- **Excerpt to read**
"""

[PATCH v8 17/22] arm64: mm: Add page fault trace points

Nam Cao posted 22 patches 9 months ago
There is a newer version of this series
[PATCH v8 17/22] arm64: mm: Add page fault trace points
Posted by Nam Cao 9 months ago
Add page fault trace points, which are useful to implement RV monitor which
watches page faults.

Signed-off-by: Nam Cao <namcao@linutronix.de>
---
Cc: Catalin Marinas <catalin.marinas@arm.com>
Cc: Will Deacon <will@kernel.org>
Cc: linux-arm-kernel@lists.infradead.org
---
 arch/arm64/mm/fault.c | 8 ++++++++
 1 file changed, 8 insertions(+)

diff --git a/arch/arm64/mm/fault.c b/arch/arm64/mm/fault.c
index ec0a337891dd..55094030e377 100644
--- a/arch/arm64/mm/fault.c
+++ b/arch/arm64/mm/fault.c
@@ -44,6 +44,9 @@
 #include <asm/tlbflush.h>
 #include <asm/traps.h>
 
+#define CREATE_TRACE_POINTS
+#include <trace/events/exceptions.h>
+
 struct fault_info {
 	int	(*fn)(unsigned long far, unsigned long esr,
 		      struct pt_regs *regs);
@@ -559,6 +562,11 @@ static int __kprobes do_page_fault(unsigned long far, unsigned long esr,
 	if (kprobe_page_fault(regs, esr))
 		return 0;
 
+	if (user_mode(regs))
+		trace_page_fault_user(addr, regs, esr);
+	else
+		trace_page_fault_kernel(addr, regs, esr);
+
 	/*
 	 * If we're in an interrupt or have no user context, we must not take
 	 * the fault.
-- 
2.39.5
Re: [PATCH v8 17/22] arm64: mm: Add page fault trace points
Posted by Catalin Marinas 8 months, 3 weeks ago
On Mon, May 12, 2025 at 12:51:00PM +0200, Nam Cao wrote:
> diff --git a/arch/arm64/mm/fault.c b/arch/arm64/mm/fault.c
> index ec0a337891dd..55094030e377 100644
> --- a/arch/arm64/mm/fault.c
> +++ b/arch/arm64/mm/fault.c
> @@ -44,6 +44,9 @@
>  #include <asm/tlbflush.h>
>  #include <asm/traps.h>
>  
> +#define CREATE_TRACE_POINTS
> +#include <trace/events/exceptions.h>
> +
>  struct fault_info {
>  	int	(*fn)(unsigned long far, unsigned long esr,
>  		      struct pt_regs *regs);
> @@ -559,6 +562,11 @@ static int __kprobes do_page_fault(unsigned long far, unsigned long esr,
>  	if (kprobe_page_fault(regs, esr))

"""

- **To be done**
(1) According to the patch thread, what are the page fault trace points useful for?
(2) Please translate this sentence from the patch thread into Spanish: "If we're in an interrupt or have no user context, we must not take the fault."
Nothing in the listing after the patch thread is needed.

- **Data entries**
"""

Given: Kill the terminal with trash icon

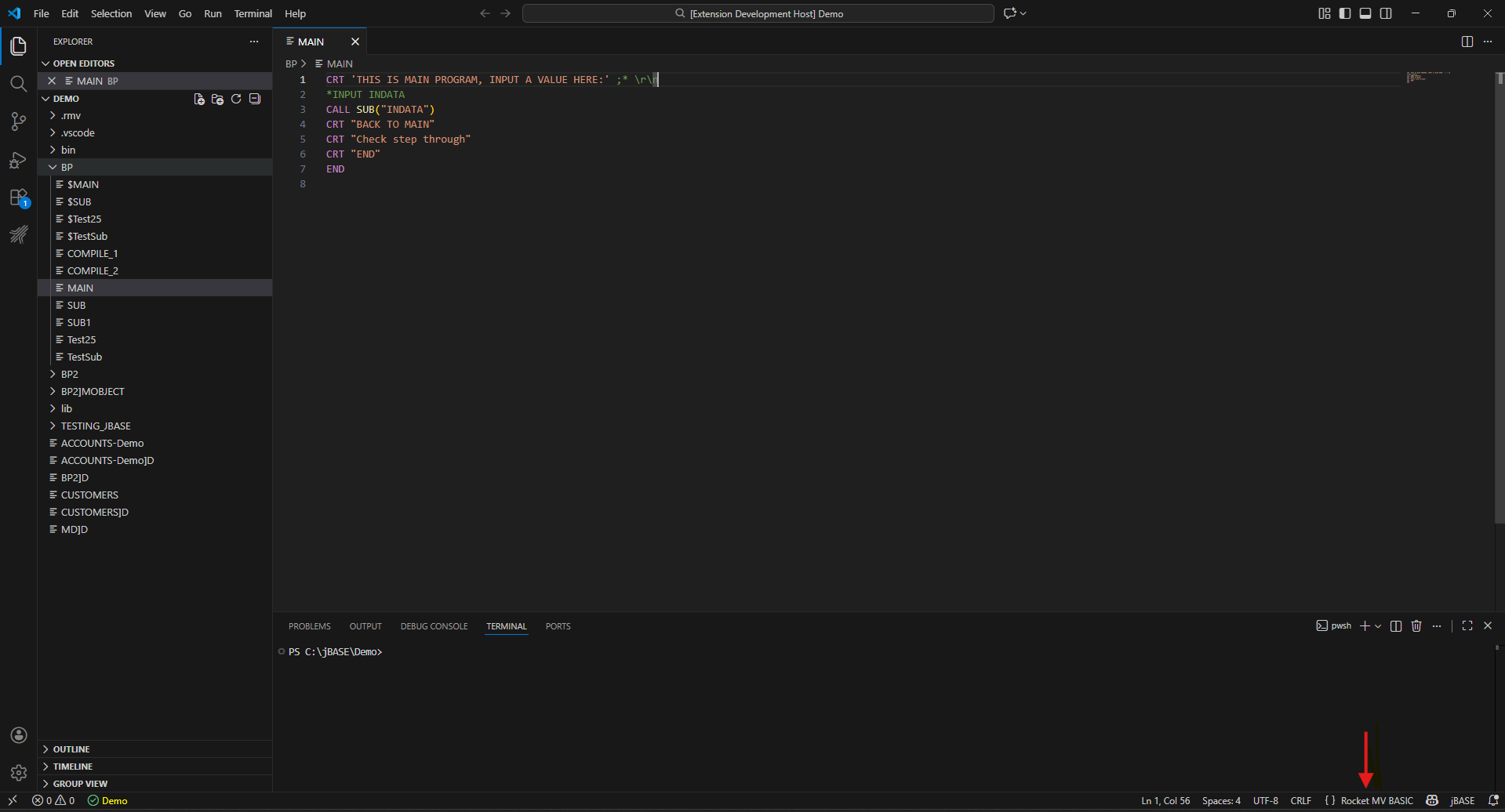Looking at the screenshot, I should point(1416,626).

"""
"""

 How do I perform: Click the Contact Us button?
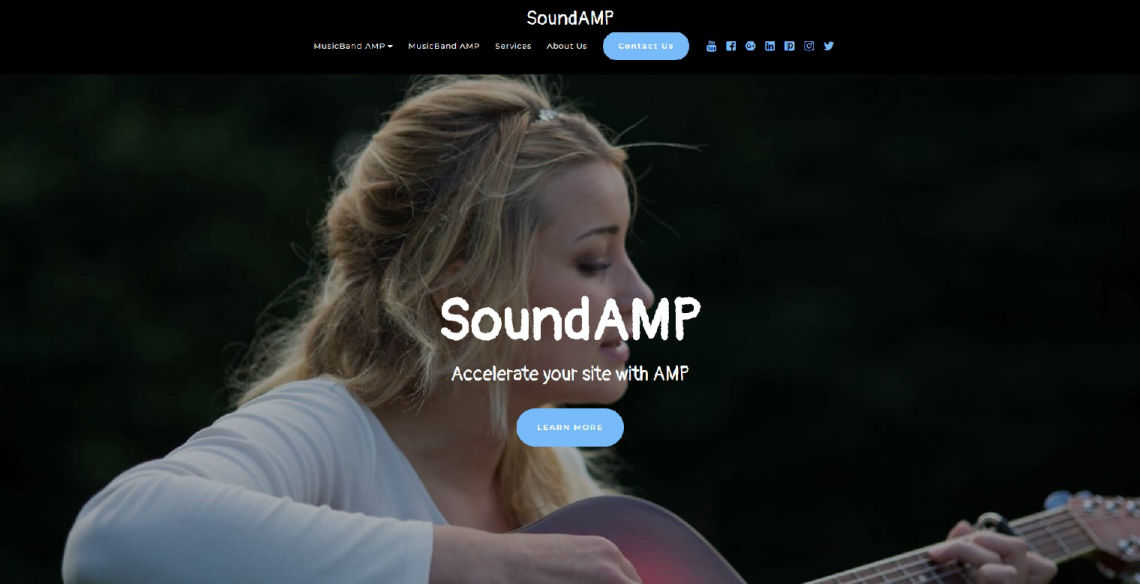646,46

"""

- **Final results**
(1) They are useful for implementing an RV monitor that watches page faults.

(2) Si estamos en una interrupción o no tenemos contexto de usuario, no debemos atender el fallo.